908 F2d 974 United States v. Gibson

908 F.2d 974

UNITED STATES of America, Plaintiff-Appellee,
v.
Darrell GIBSON, Defendant-Appellants.

Nos. 89-6266, 89-6273.

United States Court of Appeals, Sixth Circuit.

July 27, 1990.

Unpublished Disposition
NOTICE: Sixth Circuit Rule 24(c) states that citation of unpublished dispositions is disfavored except for establishing res judicata, estoppel, or the law of the case and requires service of copies of cited unpublished dispositions of the Sixth Circuit.

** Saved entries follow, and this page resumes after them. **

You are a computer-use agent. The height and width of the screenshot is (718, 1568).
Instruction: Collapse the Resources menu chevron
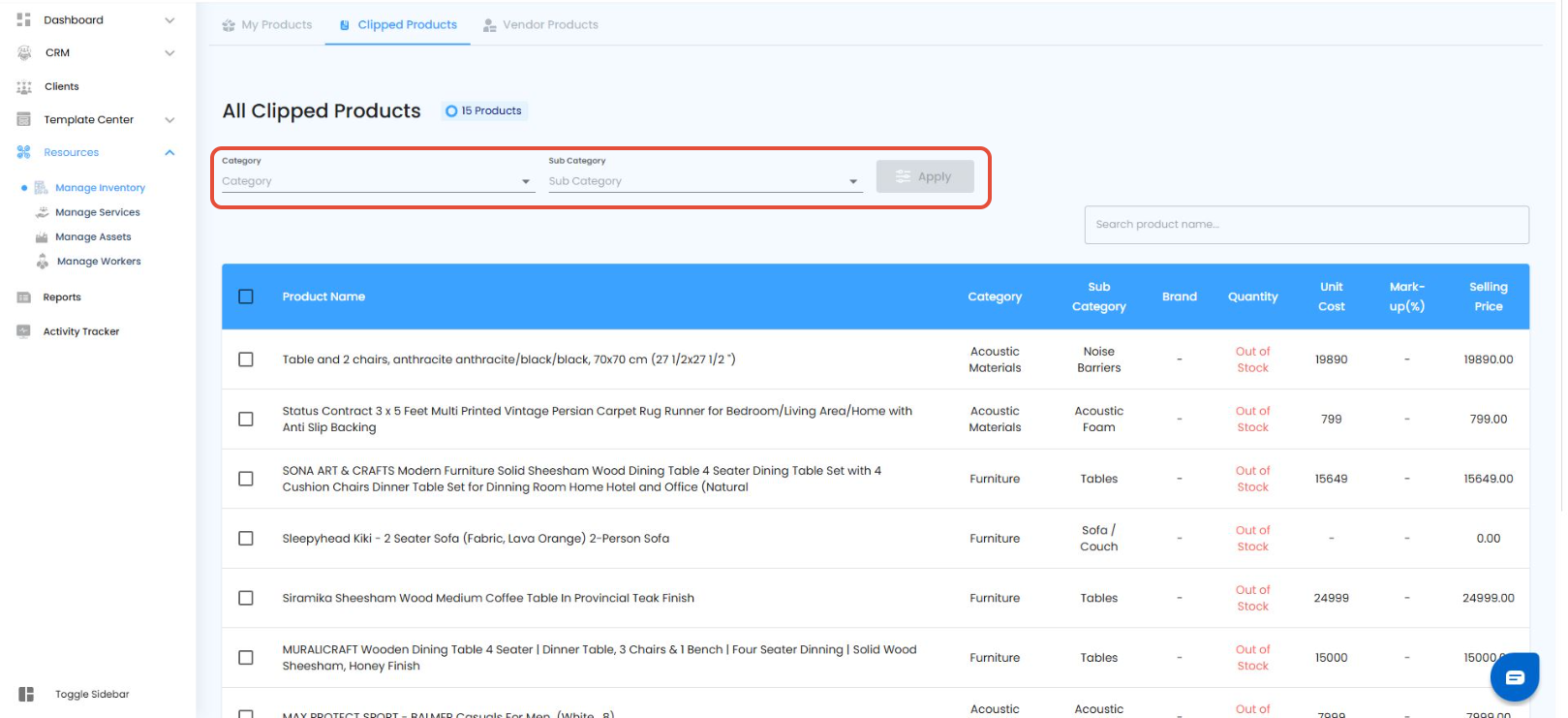coord(169,153)
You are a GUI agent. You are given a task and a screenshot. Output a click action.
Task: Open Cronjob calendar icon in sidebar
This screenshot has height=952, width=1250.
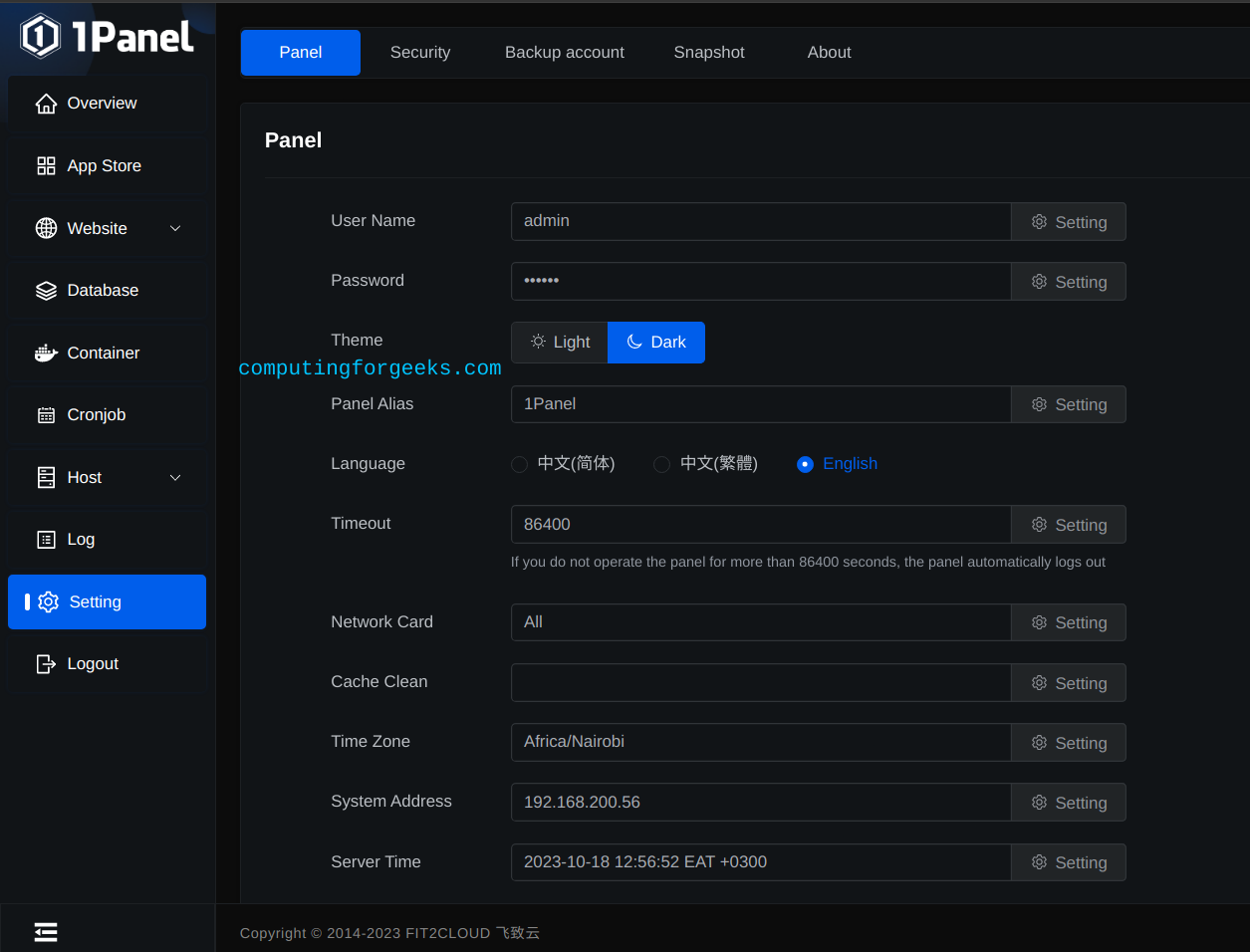[x=46, y=415]
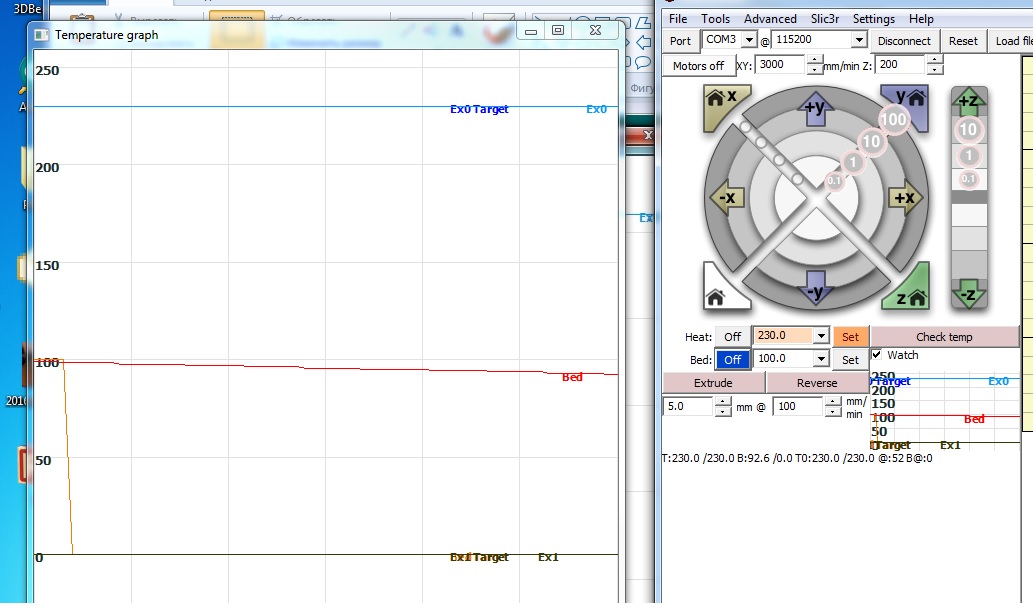Click the mini temperature graph
This screenshot has width=1033, height=612.
coord(945,408)
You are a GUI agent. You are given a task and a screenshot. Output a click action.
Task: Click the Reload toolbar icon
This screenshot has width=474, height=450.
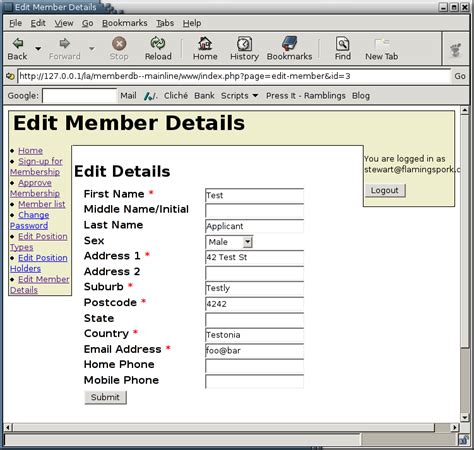[158, 43]
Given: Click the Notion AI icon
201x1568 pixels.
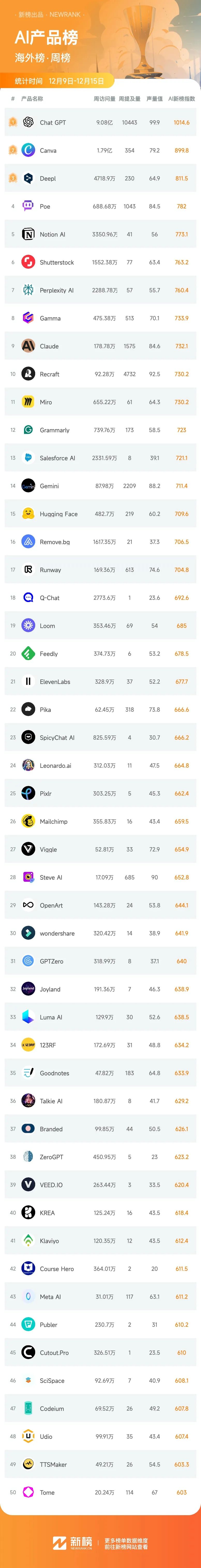Looking at the screenshot, I should point(28,234).
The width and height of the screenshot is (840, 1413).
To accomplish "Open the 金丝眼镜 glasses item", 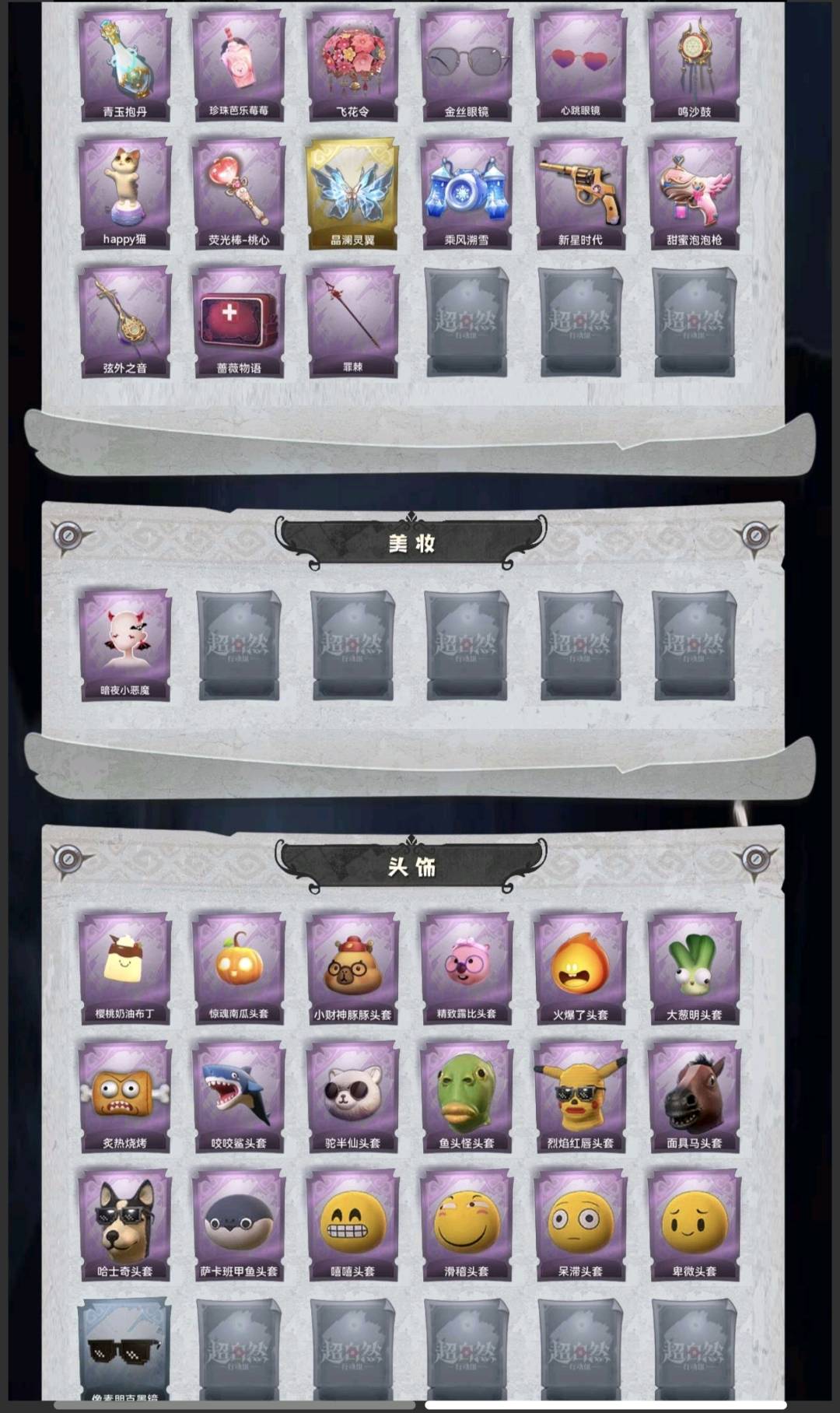I will tap(467, 66).
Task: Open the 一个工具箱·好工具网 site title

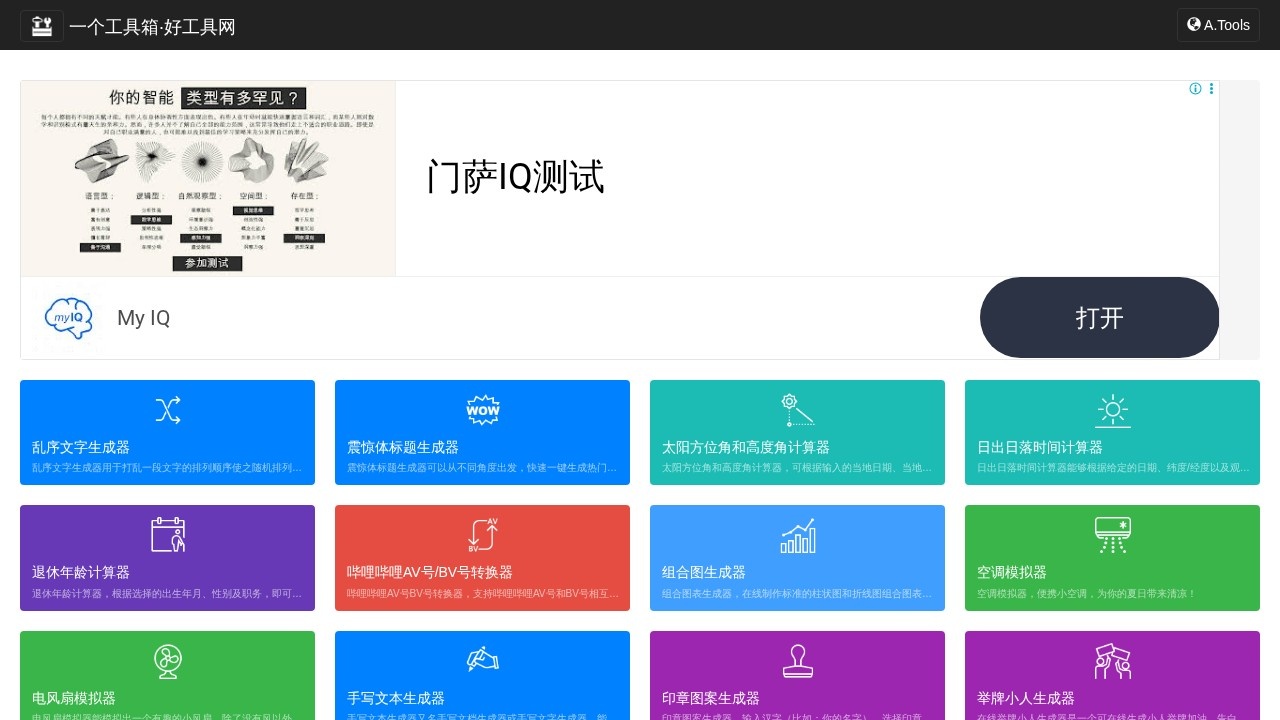Action: coord(152,27)
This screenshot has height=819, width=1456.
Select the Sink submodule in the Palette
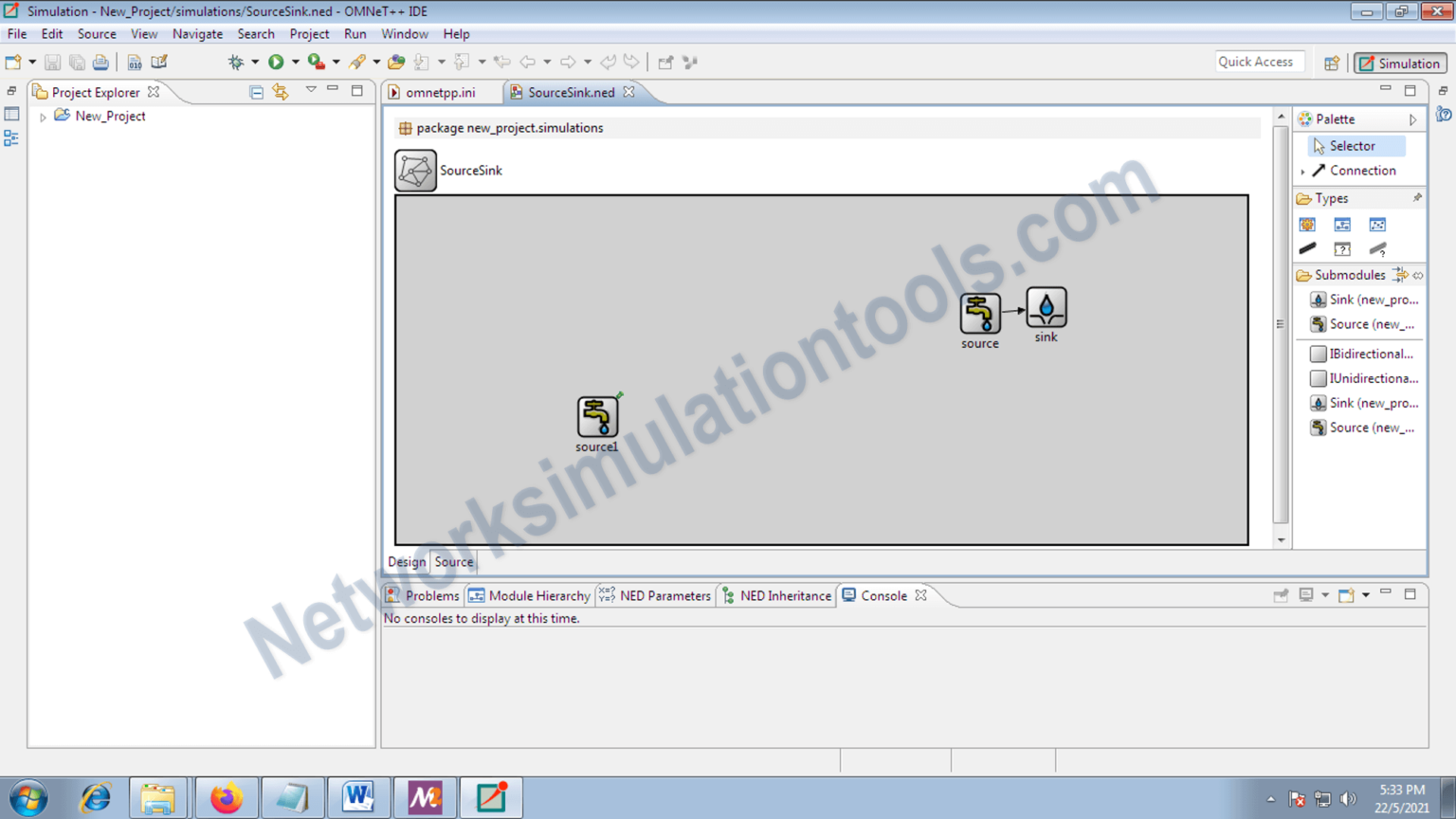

Before KEITH and ALAN E. NORRIS, Circuit Judges, and PATRICK J. DUGGAN, District Judge.*

PER CURIAM:

1

In this criminal matter, defendant-appellant Gibson pled guilty to charges that he (1) conspired to distribute 16 kilograms of cocaine, in violation of 21 U.S.C. Sec. 846, and (2) attempted to escape from custody, in violation of 18 U.S.C. Sec. 751(a). The district court sentenced Gibson to concurrent terms of twenty years (for the drug offense) and eighteen months (for the escape offense) imprisonment. The 20-year sentence represents the statutory minimum pursuant to 21 U.S.C. Sec. 841(b)(1)(A).1 On appeal, Gibson seeks review of his sentence. We will affirm the district court.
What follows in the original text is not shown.